April 6, 2026

Twelve Years On: WordPress, Canary Wharf, and the Test of Time

Twelve Years On: WordPress, Canary Wharf, and the Test of Time

Twelve years is a long time in digital. When canarywharf.com launched on WordPress Multisite in 2014, Instagram was three years old and had only recently been acquired by Facebook. Responsive design had been standard practice for barely two years. The dominant professional consensus still held that WordPress was a platform for personal publishing and small business websites

Web Inclusion – Tim Brocklehurst – Solutions Architecture Review – 2026

In 2013, Web Inclusion – in partnership with designers Sutton Young – recommended migrating canarywharf.com to WordPress, proposing a Multisite architecture that would deliver two distinct digital properties from a single platform. The sites launched in 2014: One presenting Canary Wharf Group to the corporate world; the other presenting the estate as a living destination for the tens of thousands of people who work, eat, and spend their days there. In 2026, both sites are still on WordPress. This article examines what that means, what WordPress has been through in the intervening years, and why – surveying the full landscape of what has emerged to challenge it – the original recommendation was correct.

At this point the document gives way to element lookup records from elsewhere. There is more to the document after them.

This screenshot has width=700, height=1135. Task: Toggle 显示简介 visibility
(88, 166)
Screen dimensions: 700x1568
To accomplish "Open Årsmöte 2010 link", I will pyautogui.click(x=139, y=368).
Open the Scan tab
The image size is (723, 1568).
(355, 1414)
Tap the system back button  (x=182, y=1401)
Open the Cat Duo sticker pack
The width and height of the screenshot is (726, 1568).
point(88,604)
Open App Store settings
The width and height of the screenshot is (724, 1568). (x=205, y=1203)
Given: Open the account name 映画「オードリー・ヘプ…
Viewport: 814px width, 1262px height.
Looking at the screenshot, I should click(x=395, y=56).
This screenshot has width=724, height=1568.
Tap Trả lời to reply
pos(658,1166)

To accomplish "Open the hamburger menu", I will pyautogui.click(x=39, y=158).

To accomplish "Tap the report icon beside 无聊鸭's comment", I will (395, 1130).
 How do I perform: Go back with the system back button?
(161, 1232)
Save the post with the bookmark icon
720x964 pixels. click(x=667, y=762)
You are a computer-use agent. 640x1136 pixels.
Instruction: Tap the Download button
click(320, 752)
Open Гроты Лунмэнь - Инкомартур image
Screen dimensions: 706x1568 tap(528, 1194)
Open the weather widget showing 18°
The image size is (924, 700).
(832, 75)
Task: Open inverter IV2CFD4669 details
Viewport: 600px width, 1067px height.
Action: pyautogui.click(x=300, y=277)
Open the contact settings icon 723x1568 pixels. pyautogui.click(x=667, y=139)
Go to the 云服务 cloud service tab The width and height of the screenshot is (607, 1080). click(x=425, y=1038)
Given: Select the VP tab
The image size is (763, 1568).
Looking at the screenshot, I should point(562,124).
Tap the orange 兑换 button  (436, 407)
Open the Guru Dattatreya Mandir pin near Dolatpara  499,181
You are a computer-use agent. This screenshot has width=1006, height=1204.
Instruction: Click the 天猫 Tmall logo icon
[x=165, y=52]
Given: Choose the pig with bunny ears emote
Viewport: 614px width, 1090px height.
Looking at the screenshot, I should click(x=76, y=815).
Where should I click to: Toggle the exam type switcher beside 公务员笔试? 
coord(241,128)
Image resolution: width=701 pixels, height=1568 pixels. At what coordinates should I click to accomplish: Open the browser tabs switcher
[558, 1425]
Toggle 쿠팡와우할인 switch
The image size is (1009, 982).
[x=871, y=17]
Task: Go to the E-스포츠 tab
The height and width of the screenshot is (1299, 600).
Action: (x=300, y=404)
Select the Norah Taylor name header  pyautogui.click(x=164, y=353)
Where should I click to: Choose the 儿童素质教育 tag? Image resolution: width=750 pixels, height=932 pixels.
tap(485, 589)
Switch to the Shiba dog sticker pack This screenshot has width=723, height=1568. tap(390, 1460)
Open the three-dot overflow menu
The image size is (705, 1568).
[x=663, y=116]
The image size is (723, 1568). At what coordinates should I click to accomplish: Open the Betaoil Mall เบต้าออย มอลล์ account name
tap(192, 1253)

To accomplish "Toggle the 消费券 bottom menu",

A Decision That Has Outlasted Its Sceptics

Twelve years is a long time in digital. When canarywharf.com launched on WordPress Multisite in 2014, Instagram was three years old and had only recently been acquired by Facebook. Responsive design had been standard practice for barely two years. The dominant professional consensus still held that WordPress was a platform for personal publishing and small business websites – an opinion that serious enterprise web practitioners held with some confidence, and were not shy about expressing. The suggestion that a platform with those associations would be running a major corporate estate’s digital infrastructure in 2026 – through multiple redesigns, through the full maturation of mobile, through the upheavals of social media, through a global pandemic that forced every organisation to rely on its digital presence as never before – would have struck most of those practitioners as naively optimistic.

And yet here we are. Both sites have run on WordPress through all of it. Themes have been overhauled. The content architecture has evolved as the estate has evolved. Plugins have been added and retired as requirements have changed. The hosting infrastructure beneath the installation has migrated and scaled. But the platform has remained constant – not out of institutional inertia, but because each time the question of migration has arisen, the honest answer has been: Migrate to what, exactly, and for what gain?

That is not a trivial outcome. It is the outcome that good architectural thinking is supposed to produce: A foundation stable enough to absorb the full weight of change above it without requiring replacement beneath.

See the original migration case study here.

The Multisite Decision in Retrospect

Before examining what WordPress has survived, it is worth revisiting the specific architectural choice at the centre of this project – because the Multisite decision has proved, if anything, more prescient than the platform decision itself.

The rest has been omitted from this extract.